# [What is expected]
In full and unchanged, set down the entries that follow, with no images.

START Input data

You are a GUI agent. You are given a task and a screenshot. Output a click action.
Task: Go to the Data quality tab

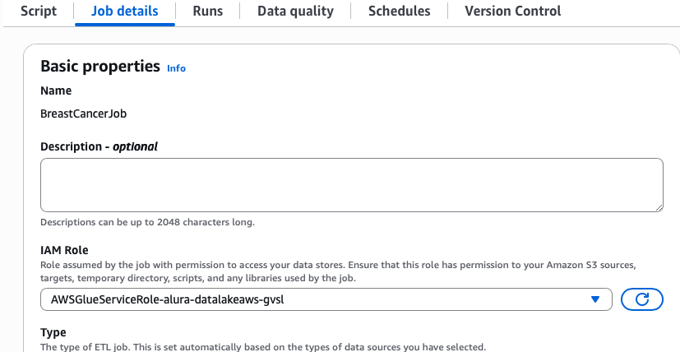pyautogui.click(x=295, y=12)
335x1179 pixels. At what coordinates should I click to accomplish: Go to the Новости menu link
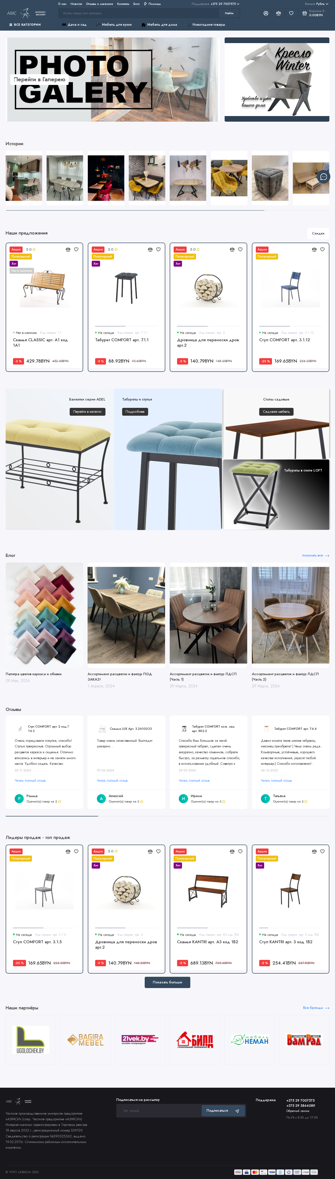[76, 4]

END Input data

# [Solution to this problem]
You are a GUI agent. You are given a task and a screenshot. Output a click action.
Task: Go to the Data quality tab

pyautogui.click(x=295, y=12)
335x1179 pixels. At what coordinates should I click to accomplish: Go to the Новости menu link
[76, 4]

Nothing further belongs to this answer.